— Work instruction —
Express everything from the start of the records down to the line containing "The width and height of the screenshot is (734, 514)." as a JSON list of strings, one string per line, omitting blank lines.

───── Information given ─────

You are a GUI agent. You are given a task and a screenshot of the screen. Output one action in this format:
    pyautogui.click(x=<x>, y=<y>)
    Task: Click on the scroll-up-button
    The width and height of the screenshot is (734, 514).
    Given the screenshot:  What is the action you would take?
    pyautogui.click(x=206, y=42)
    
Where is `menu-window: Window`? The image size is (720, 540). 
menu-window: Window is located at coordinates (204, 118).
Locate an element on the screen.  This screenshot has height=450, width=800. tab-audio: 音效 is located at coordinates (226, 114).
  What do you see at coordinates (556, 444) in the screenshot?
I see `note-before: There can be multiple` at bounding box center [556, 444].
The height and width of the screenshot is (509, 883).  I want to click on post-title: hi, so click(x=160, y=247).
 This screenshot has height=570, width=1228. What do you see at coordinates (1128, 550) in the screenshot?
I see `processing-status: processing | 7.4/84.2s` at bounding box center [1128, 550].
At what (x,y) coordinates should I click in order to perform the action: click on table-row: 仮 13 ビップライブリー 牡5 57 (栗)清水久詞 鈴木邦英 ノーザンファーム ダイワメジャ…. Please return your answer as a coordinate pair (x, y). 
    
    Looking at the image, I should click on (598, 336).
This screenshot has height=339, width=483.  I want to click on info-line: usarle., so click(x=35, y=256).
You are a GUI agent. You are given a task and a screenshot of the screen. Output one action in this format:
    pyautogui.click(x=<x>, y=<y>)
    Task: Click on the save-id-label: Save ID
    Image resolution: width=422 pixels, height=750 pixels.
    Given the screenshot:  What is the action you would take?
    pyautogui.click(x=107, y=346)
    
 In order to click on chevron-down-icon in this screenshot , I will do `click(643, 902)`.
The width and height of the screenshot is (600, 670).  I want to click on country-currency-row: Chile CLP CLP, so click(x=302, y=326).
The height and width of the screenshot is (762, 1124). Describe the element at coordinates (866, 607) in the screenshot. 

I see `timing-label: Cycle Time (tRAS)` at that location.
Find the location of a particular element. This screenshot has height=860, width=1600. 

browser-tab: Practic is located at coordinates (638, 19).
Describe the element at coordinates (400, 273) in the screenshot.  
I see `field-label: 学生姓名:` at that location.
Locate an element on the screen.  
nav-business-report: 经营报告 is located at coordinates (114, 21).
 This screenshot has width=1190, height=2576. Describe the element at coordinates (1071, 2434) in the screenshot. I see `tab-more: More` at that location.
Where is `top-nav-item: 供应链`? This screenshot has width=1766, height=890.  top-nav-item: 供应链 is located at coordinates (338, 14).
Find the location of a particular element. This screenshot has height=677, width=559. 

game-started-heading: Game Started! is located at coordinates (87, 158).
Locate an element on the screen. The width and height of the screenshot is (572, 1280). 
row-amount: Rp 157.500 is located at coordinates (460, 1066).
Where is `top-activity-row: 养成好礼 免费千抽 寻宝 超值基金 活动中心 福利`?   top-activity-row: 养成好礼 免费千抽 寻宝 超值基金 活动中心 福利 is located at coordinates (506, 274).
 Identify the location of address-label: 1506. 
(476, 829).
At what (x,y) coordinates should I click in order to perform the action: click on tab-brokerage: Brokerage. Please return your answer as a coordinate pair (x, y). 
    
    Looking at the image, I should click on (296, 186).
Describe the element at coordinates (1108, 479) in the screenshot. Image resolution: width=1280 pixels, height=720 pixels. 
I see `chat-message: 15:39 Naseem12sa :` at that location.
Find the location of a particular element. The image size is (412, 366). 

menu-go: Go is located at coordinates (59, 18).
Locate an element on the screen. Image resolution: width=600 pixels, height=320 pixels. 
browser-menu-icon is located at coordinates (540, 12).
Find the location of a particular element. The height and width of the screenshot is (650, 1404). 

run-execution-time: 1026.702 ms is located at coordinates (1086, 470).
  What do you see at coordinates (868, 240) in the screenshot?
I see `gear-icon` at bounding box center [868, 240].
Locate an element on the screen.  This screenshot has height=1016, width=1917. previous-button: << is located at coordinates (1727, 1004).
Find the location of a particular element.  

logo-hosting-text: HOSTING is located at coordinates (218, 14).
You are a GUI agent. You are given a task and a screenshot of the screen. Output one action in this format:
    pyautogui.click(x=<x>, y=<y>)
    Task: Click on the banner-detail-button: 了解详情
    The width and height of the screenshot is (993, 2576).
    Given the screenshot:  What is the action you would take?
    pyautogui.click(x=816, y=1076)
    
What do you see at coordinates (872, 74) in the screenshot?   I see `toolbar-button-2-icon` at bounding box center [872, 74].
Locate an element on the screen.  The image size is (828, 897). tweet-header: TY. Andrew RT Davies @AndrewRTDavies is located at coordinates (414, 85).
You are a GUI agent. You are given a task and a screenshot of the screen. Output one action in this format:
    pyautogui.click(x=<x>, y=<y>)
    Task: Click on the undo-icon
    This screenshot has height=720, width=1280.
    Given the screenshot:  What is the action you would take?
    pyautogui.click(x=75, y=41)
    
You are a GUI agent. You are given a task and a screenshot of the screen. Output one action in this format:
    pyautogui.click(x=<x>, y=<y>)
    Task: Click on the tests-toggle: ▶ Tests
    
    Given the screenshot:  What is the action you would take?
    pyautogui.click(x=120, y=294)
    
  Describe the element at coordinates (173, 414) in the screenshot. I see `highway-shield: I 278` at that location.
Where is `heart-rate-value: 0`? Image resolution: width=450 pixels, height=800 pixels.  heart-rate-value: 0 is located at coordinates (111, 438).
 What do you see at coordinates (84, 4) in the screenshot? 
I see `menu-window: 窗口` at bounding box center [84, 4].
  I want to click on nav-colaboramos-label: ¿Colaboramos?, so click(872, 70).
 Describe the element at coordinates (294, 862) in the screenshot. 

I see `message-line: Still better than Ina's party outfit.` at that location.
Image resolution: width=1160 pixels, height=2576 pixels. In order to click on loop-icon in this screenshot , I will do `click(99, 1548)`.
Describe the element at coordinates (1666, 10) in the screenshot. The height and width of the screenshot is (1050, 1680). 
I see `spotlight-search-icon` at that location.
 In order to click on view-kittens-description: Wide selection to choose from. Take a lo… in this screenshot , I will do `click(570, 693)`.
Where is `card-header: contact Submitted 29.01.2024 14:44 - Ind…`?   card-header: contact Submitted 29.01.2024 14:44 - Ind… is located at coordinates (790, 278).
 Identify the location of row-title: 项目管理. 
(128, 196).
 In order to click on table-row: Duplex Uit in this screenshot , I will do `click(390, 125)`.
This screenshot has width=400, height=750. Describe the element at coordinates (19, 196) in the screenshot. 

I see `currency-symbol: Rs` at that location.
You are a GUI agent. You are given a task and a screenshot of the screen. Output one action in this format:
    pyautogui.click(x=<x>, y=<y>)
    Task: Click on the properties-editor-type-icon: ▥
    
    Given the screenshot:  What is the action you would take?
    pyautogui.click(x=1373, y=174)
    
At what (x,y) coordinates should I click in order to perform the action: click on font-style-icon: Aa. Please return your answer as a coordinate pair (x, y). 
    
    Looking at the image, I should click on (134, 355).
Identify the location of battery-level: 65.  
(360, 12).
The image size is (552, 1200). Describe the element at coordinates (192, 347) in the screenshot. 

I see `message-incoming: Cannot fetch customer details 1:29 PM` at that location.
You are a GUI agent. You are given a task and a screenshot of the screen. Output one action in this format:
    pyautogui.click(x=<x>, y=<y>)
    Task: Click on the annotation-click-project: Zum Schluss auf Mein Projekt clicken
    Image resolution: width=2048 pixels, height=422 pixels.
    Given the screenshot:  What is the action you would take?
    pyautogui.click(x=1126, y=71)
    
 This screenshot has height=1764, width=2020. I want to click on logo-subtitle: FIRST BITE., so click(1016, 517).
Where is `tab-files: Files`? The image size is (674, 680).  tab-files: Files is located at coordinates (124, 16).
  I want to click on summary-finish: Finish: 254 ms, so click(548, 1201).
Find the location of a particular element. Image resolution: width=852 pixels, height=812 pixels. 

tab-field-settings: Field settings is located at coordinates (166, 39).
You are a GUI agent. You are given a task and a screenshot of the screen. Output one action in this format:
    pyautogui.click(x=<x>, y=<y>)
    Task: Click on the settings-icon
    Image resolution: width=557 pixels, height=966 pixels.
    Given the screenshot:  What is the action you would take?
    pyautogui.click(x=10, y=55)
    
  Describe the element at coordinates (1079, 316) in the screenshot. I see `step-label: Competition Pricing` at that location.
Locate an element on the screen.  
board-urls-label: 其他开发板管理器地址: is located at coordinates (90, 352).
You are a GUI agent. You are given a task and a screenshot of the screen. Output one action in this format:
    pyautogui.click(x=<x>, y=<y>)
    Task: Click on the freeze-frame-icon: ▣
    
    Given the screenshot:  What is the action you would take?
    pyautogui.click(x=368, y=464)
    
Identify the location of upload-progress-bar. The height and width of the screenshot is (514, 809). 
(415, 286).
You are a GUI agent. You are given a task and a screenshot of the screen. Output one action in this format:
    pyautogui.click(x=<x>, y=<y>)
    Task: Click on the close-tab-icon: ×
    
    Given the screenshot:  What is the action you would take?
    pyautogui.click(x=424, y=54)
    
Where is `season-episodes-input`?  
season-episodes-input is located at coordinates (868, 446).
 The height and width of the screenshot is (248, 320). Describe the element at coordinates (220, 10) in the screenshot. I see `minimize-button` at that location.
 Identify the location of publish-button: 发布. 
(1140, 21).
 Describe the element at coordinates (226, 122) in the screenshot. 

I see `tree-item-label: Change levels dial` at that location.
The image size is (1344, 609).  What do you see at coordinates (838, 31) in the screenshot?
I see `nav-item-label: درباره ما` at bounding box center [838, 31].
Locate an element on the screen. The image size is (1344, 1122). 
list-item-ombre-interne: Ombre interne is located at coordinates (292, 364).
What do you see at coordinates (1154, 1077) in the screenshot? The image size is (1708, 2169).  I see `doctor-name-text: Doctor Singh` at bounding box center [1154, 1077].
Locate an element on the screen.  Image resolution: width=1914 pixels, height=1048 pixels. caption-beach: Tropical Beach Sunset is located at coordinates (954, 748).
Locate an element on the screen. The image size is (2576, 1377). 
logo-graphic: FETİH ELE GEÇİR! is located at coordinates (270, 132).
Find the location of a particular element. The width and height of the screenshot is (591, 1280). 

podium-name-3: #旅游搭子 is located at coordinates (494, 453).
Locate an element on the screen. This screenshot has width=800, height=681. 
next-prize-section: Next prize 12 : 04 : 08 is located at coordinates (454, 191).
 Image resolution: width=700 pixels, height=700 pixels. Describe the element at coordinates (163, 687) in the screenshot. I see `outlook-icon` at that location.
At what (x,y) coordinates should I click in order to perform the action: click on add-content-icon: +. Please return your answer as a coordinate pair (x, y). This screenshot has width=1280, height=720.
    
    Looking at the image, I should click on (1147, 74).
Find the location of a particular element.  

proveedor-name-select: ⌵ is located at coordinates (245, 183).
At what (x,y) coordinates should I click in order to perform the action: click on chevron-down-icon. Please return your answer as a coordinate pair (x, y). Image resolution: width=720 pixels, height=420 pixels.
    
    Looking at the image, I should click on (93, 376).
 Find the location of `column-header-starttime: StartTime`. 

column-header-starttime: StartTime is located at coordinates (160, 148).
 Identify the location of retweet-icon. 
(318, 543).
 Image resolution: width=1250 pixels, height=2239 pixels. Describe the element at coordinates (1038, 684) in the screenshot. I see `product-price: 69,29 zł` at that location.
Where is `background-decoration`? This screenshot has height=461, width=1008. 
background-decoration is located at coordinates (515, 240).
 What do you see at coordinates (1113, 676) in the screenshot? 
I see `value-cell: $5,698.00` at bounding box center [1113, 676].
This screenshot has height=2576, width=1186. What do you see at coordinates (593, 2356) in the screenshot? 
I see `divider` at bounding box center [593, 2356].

─────

— Exercise output —
[
  "You are a GUI agent. You are given a task and a screenshot of the screen. Output one action in this format:",
  "    pyautogui.click(x=<x>, y=<y>)",
  "    Task: Click on the scroll-up-button",
  "    The width and height of the screenshot is (734, 514)."
]